We all love a silver bullet. Over the last few years, if I were to split the outcomes that I see with Rackspace customers who start using SSDs, the majority of the outcomes fall under two scenarios. The first scenario is a silver bullet—adding SSDs creates near-miraculous performance improvements. The second scenario (the most common) is typically a case of the bullet being fired at the wrong target—the results fall well short of expectations.
With the second scenario, the file system, data stores, and processes frequently become destabilized. These demoralizing results, however, usually occur when customers are trying to speed up the wrong thing.
A common phenomena at the heart of the disappointing SSD outcomes is serialization. Despite the fact that most servers have parallel processors (e.g. multicore, multi-socket), parallel memory systems (e.g. NUMA, multi-channel memory controllers), parallel storage systems (e.g. disk striping, NAND), and multithreaded software, transactions still must happen in a certain order. For some parts of your software and system design, processing goes step by step. Step 1. Then step 2. Then step 3. That’s serialization.
And just because some parts of your software or systems are inherently parallel doesn’t mean that those parts aren’t serialized behind other parts. Some systems may be capable of receiving and processing thousands of discrete requests simultaneously in one part, only to wait behind some other, serialized part. Software developers and systems architects have dealt with this in a variety of ways. Multi-tier web architecture was conceived, in part, to deal with this problem. More recently, database sharding also helps to address this problem. But making some parts of a system parallel doesn’t mean all parts are parallel. And some things, even after being explicitly enhanced (and marketed) for parallelism, still contain some elements of serialization.
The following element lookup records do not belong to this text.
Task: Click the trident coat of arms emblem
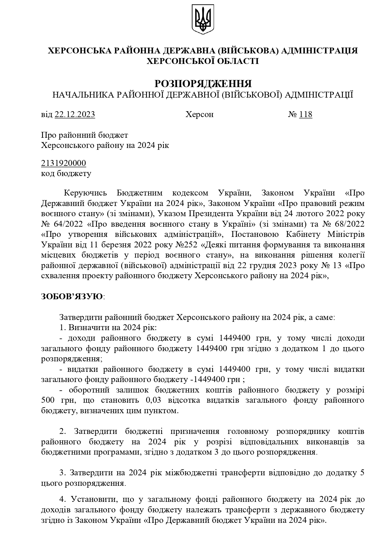pyautogui.click(x=203, y=19)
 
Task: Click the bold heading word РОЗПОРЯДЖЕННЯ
pyautogui.click(x=203, y=84)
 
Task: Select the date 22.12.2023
pyautogui.click(x=75, y=115)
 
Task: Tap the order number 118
pyautogui.click(x=306, y=115)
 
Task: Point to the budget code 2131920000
pyautogui.click(x=64, y=163)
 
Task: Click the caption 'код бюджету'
pyautogui.click(x=66, y=173)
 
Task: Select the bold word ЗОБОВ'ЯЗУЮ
pyautogui.click(x=72, y=296)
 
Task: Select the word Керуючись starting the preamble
pyautogui.click(x=85, y=193)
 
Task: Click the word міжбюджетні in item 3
pyautogui.click(x=189, y=473)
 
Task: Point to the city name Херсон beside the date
pyautogui.click(x=199, y=115)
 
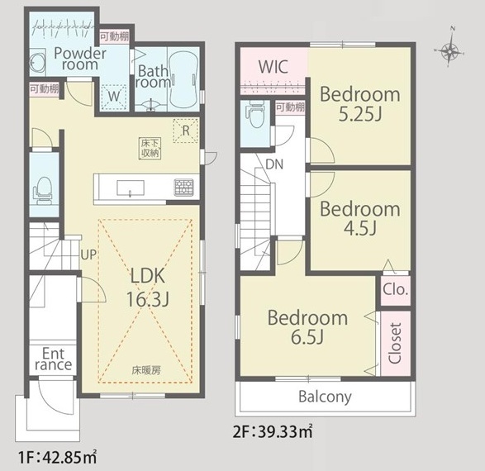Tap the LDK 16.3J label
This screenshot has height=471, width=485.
pyautogui.click(x=148, y=288)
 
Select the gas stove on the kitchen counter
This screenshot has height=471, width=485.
pyautogui.click(x=184, y=188)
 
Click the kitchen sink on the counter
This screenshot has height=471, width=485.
pyautogui.click(x=131, y=188)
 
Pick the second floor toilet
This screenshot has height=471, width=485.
pyautogui.click(x=256, y=113)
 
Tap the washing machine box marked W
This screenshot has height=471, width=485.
pyautogui.click(x=114, y=97)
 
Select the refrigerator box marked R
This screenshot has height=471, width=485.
pyautogui.click(x=186, y=131)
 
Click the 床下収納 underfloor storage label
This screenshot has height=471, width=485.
pyautogui.click(x=150, y=149)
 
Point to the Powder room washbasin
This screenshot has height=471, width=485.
pyautogui.click(x=37, y=62)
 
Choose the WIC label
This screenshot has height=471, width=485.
pyautogui.click(x=273, y=66)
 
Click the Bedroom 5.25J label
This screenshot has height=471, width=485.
pyautogui.click(x=359, y=104)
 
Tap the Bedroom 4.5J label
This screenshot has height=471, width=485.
pyautogui.click(x=359, y=219)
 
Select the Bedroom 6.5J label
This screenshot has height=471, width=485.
pyautogui.click(x=307, y=327)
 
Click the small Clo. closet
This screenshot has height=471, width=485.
pyautogui.click(x=395, y=290)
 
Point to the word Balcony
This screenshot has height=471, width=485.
pyautogui.click(x=325, y=397)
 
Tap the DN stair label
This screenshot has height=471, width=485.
pyautogui.click(x=274, y=164)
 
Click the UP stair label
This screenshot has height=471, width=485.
pyautogui.click(x=88, y=255)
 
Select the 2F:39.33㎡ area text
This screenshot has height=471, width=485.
pyautogui.click(x=273, y=432)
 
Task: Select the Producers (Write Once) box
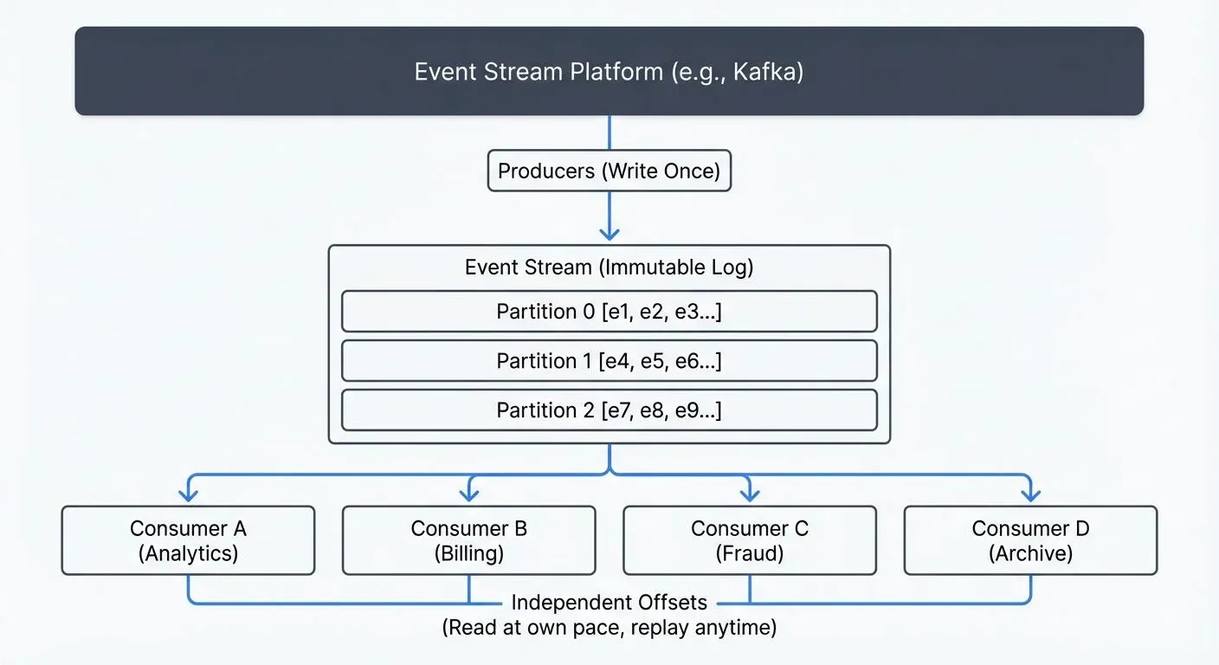(609, 171)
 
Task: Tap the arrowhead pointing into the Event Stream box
(610, 233)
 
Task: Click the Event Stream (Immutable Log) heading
(609, 267)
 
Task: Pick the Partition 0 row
(609, 312)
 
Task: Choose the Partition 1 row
(609, 361)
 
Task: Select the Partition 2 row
(609, 410)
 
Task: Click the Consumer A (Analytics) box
(188, 540)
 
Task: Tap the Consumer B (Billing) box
(468, 540)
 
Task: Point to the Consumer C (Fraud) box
(749, 540)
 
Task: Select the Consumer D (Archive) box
(1030, 540)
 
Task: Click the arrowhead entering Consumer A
(188, 495)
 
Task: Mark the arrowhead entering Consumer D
(1030, 495)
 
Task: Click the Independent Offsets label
(609, 602)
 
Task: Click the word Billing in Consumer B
(468, 553)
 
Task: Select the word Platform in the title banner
(616, 71)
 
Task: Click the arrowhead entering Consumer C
(750, 495)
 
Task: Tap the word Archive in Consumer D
(1030, 553)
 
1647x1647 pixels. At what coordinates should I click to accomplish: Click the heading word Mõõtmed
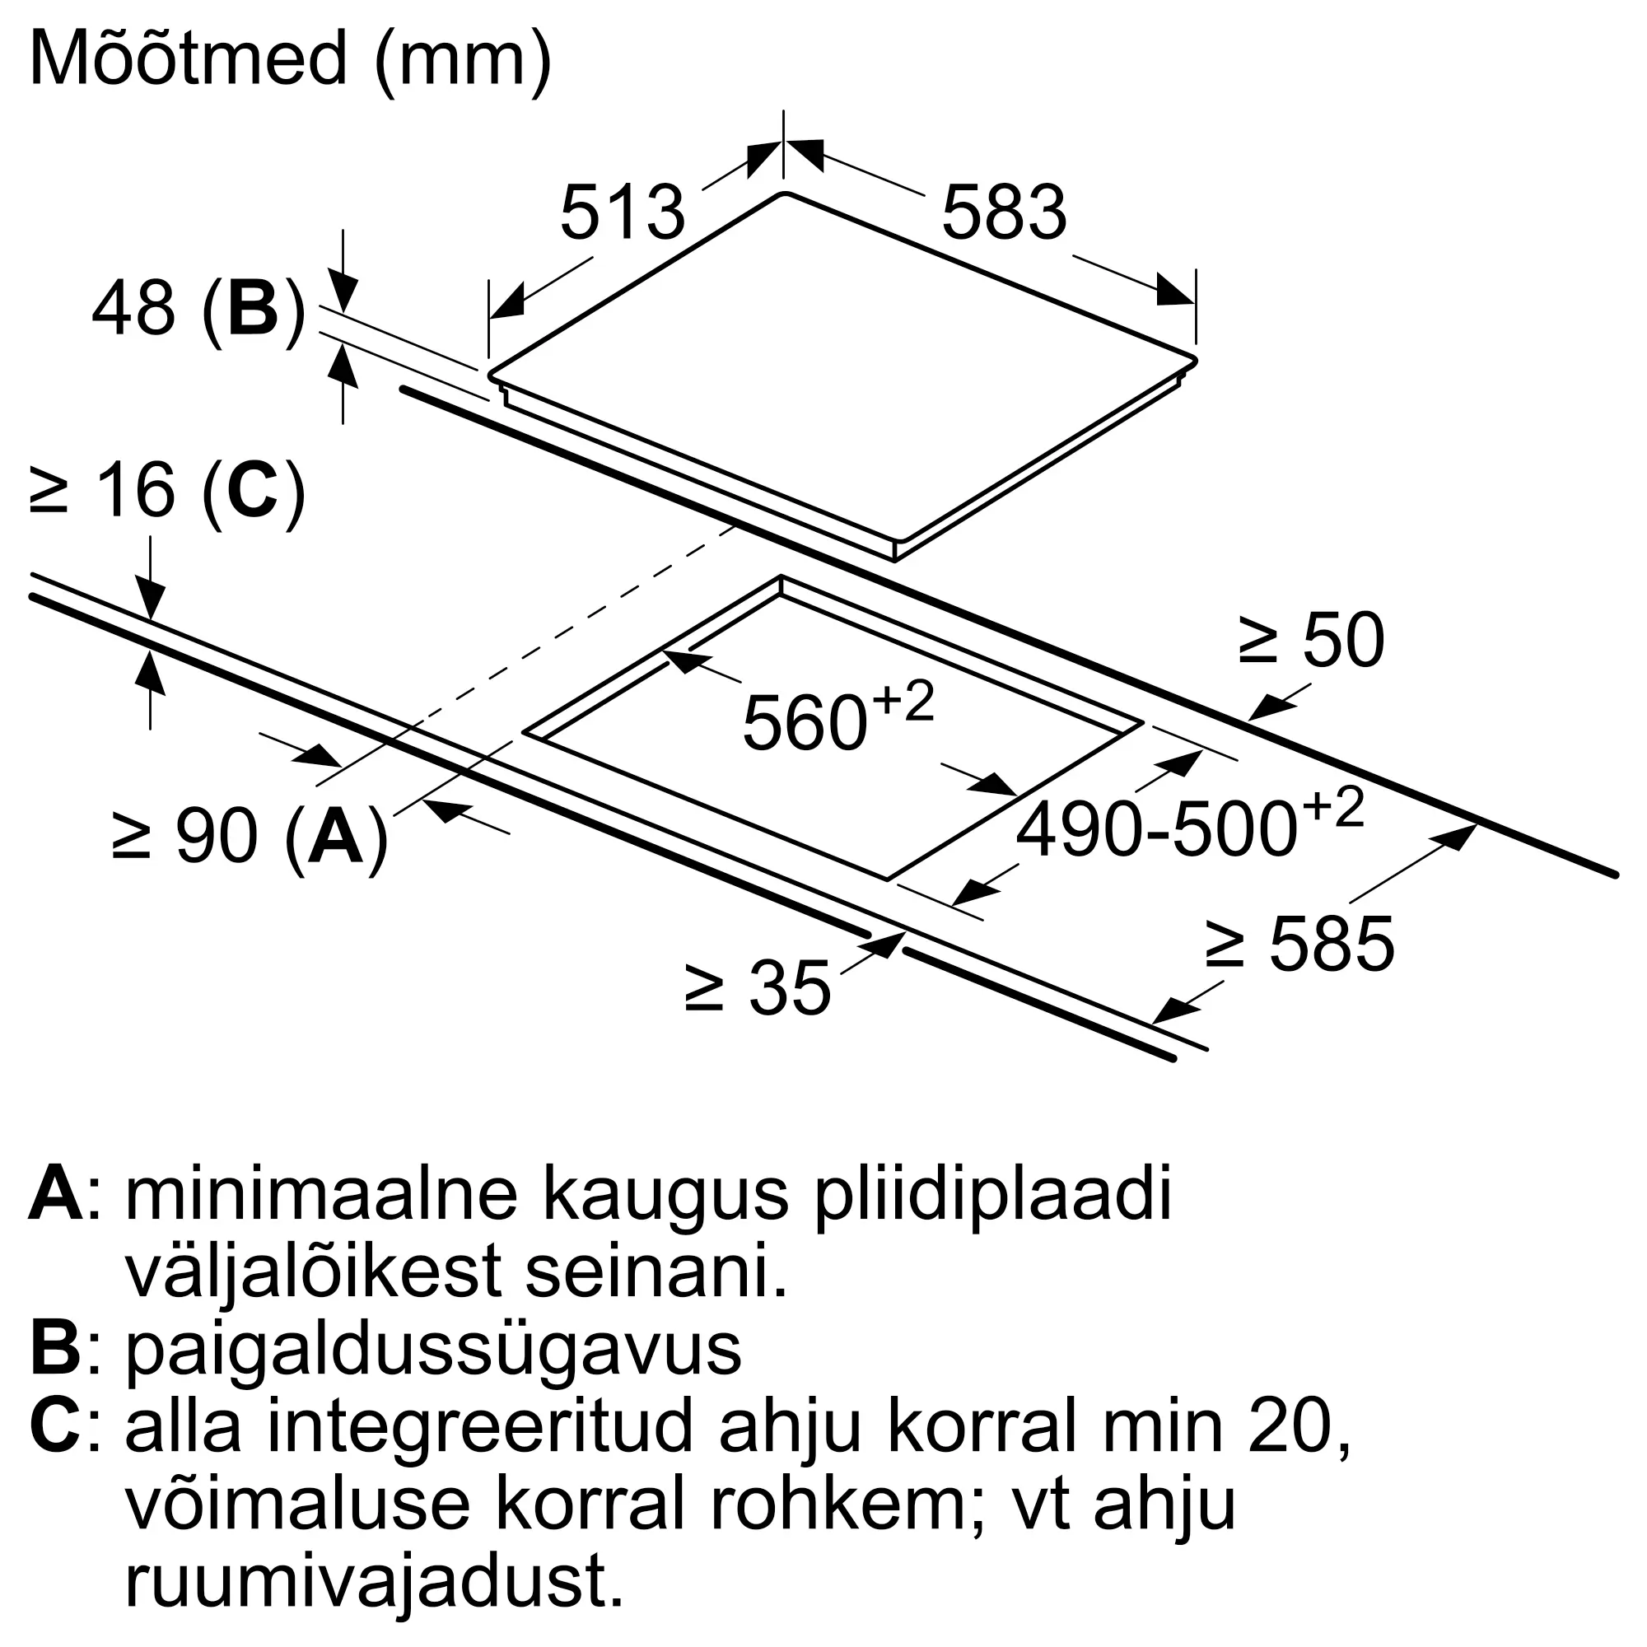coord(189,59)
How far back does this problem go? It has been with us in computing since the inception of parallel computing, going back at least as far as the 1960s(1). Over the last ten years, exceptional improvements have been made in parallel memory systems, distributed database and storage systems, multicore CPUs, GPUs, and so on. The improvements often follow after the introduction of a new innovation in hardware. So, with SSDs, we’re peering at the same basic problem through a new lens. And improvements haven’t just focused on improving the SSD, itself. Our whole conception of storage software stacks is changing, along with it. But, as you’ll see later, even if we made the whole storage stack thousands of times faster than it is today, serialization will still be a problem. We’re always finding ways to deal with the issue, but rarely can we make it go away.